Whatever the thing on the horizon was, it was moving. Fast, or at least fast for its size. It didn’t look big enough to be a car despite moving like one. Would a fantasy world have cars? Magic cars, maybe? Jay was beginning to suspect Kalras’s binder hadn’t had enough information in it. Why hadn’t he seen that earlier? Too late now, he supposed, but it had seemed so complete at the time.
A drumming sound hit Jay’s ears, quiet but growing louder. Hoofbeats. It was a horse. With a rider on top, if what he could see of the silhouette was anything to go by.
It was too much to hope the horseman’s arrival was a coincidence, though. If the Class Curse and the System messages hadn’t been proof enough of that by themselves, the monolith’s message would have been. Even if Jay didn’t understand the majority of the specifics, the emotions came through plenty clearly: distilled hatred of everything necromantic.
He needed a way to hide his class from everyone else, plus a heaping helping of luck that the scout didn’t have a way to see it in the meantime.

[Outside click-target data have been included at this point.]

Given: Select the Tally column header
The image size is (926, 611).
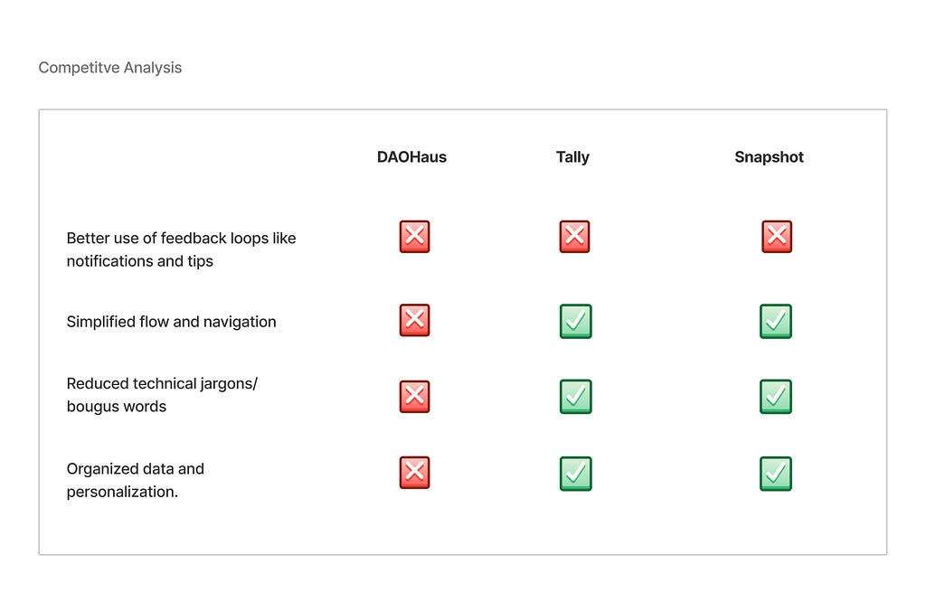Looking at the screenshot, I should point(572,157).
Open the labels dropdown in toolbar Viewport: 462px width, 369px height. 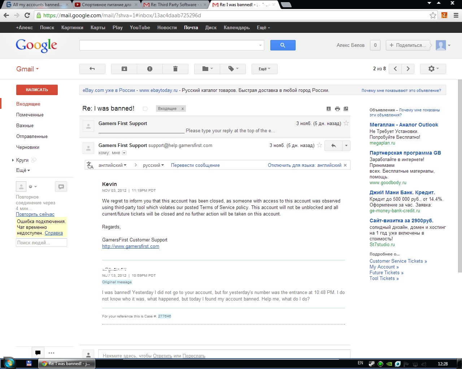[x=233, y=69]
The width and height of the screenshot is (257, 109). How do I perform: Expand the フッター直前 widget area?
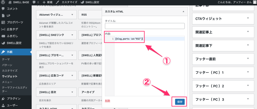click(248, 59)
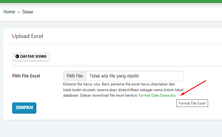Click the breadcrumb separator chevron
The height and width of the screenshot is (137, 222).
pyautogui.click(x=19, y=12)
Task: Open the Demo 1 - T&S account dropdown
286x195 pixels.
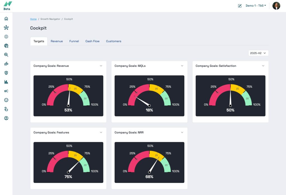Action: tap(256, 6)
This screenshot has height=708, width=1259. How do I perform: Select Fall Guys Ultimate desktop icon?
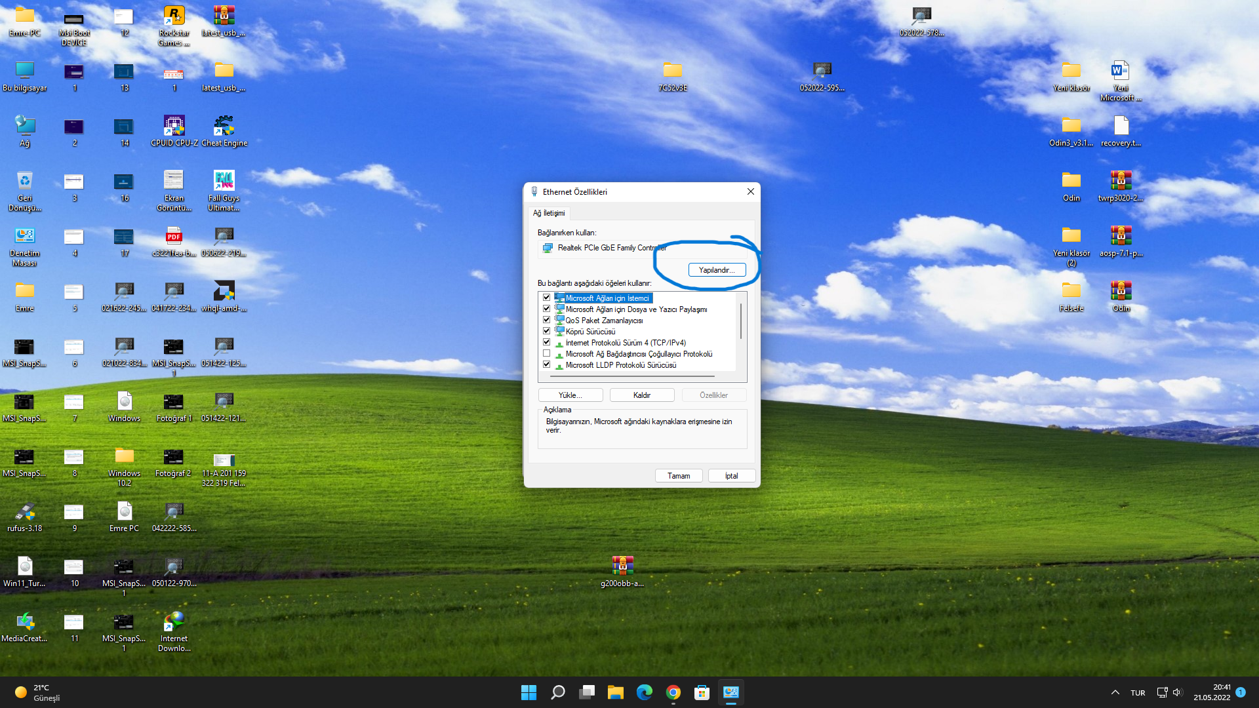tap(224, 191)
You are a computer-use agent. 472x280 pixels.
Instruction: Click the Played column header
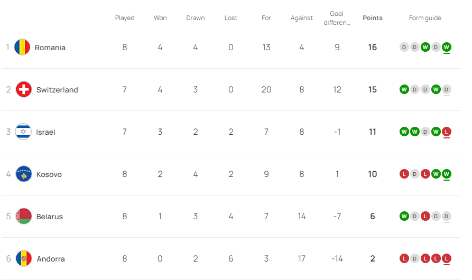(x=125, y=18)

After all, if he could see them, there was minimal chance that they couldn’t see him. About as low as the chances that they were heading functionally directly toward him on pure coincidence. He just hoped they didn’t know about him already. If there was some necromancer-alarm, some Geiger counter for necromantic radiation, laying around wherever this guy had come from, he was screwed.
But if that was the case there was nothing he could do about it anyway. It was time to act like it wasn’t true and hope for the best. But there was that nagging thought at the back of his head: what happened if he needed to fight? [Wither] probably wouldn’t be the best to use against anything smarter than the parasite had been. Jay needed a weapon. Any kind of weapon would do, honestly, but he only had one type available to him.

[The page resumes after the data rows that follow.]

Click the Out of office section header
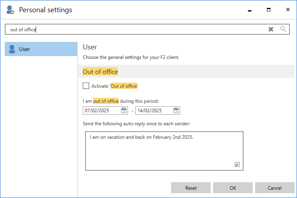297x198 pixels. [100, 72]
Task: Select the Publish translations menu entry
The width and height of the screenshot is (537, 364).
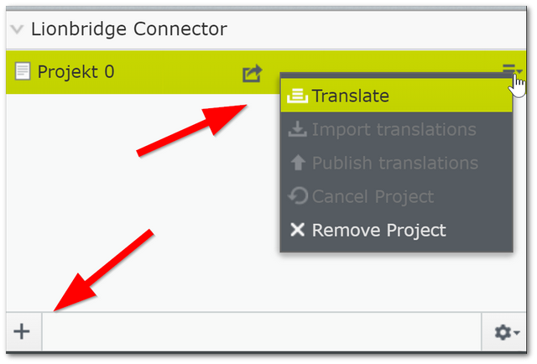Action: pyautogui.click(x=394, y=163)
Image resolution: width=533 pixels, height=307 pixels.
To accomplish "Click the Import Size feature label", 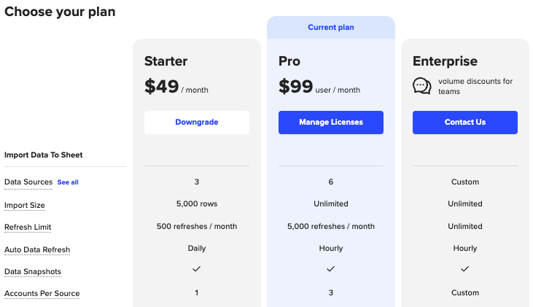I will point(25,205).
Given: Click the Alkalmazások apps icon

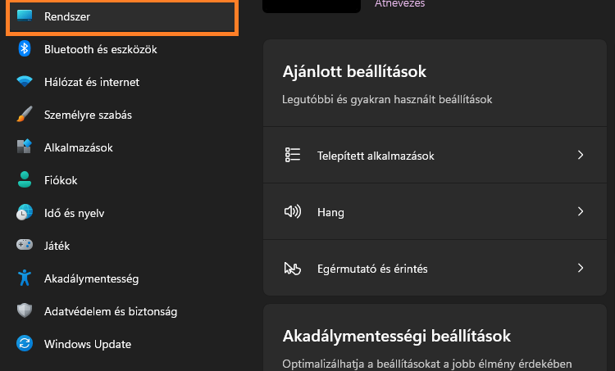Looking at the screenshot, I should [25, 147].
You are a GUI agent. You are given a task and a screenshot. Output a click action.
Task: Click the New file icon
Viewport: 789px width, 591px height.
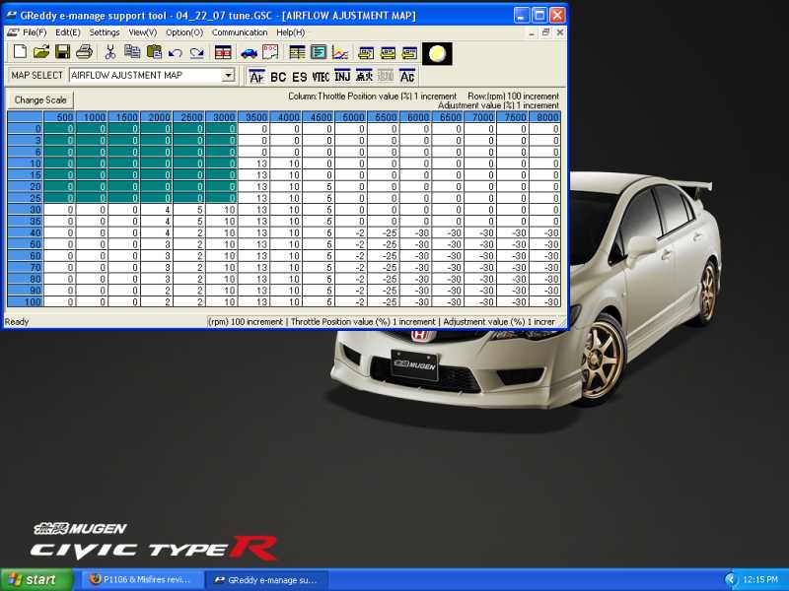[x=18, y=52]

It was time he figured out how to work the Crystalband. Ideally without letting the mysterious horseman figure out that he had a weapon, but his options on that front were limited. The only thing he could think to do was turn around and hope his body was enough of a shield to keep the rider from seeing most of it.

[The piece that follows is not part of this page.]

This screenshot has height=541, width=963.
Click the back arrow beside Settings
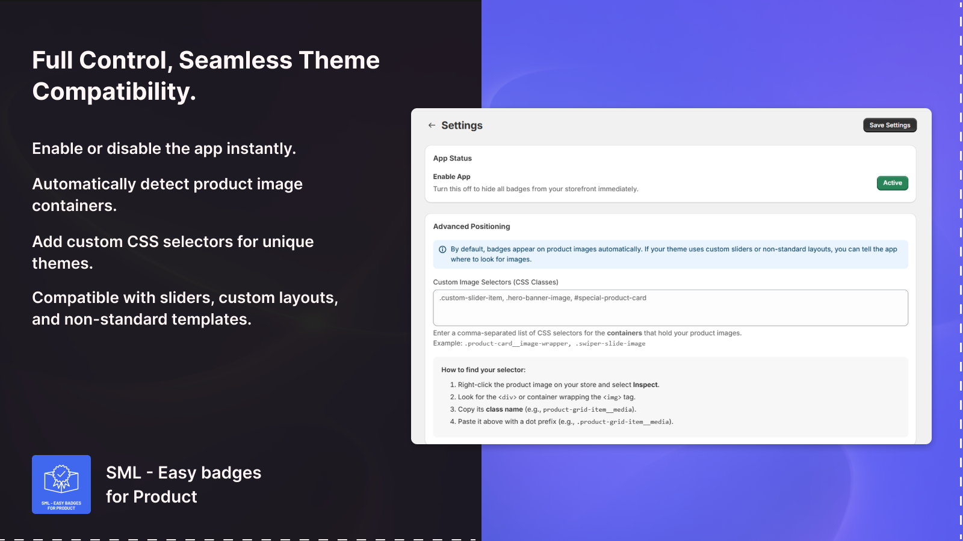[432, 125]
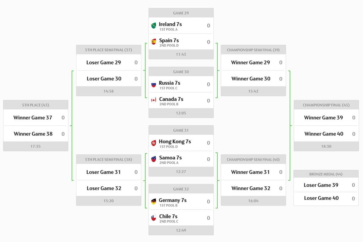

Taking a cue from some of the other System elements he’d become rapidly acquainted with in the last day, he put a hand to the band itself. It was warmer than he expected it to be. Not the same level of warmth as a living body, but it was noticeably warmer than it would have been just from being in the sunlight. It didn’t seem like either of those two kinds of warmth either, though Jay couldn’t have said specifically why he got that impression.
He didn’t let his focus shift from the band to trying to tell more about the warmth. He’d have time for that later. Intent, then speech. The same as casting a spell.
“Sword,” Jay said, and the band responded. It flowed down his arm and into the hand that waited for it, seemingly made of more material than the Crystalband itself had been. Jay didn’t know where it had gotten the design for the sword it became, but it was definitely drawing from him in some way. The newly formed sword was impractically large, taller than he was but not by much, with a hilt that he felt like he could have put both of his hands on with with room to spare. The blade rippled out into what looked like wavy serrations just above the hilt and turned hook-like at the far end.
It was a good sword, sure, but there was no way he could use that. He was barely holding it upright, since the weight seemed to be almost entirely toward the far end. Did he have to recall it back to being a band to reshape it or would it just – it was already flowing into another shape, a much more practical one this time.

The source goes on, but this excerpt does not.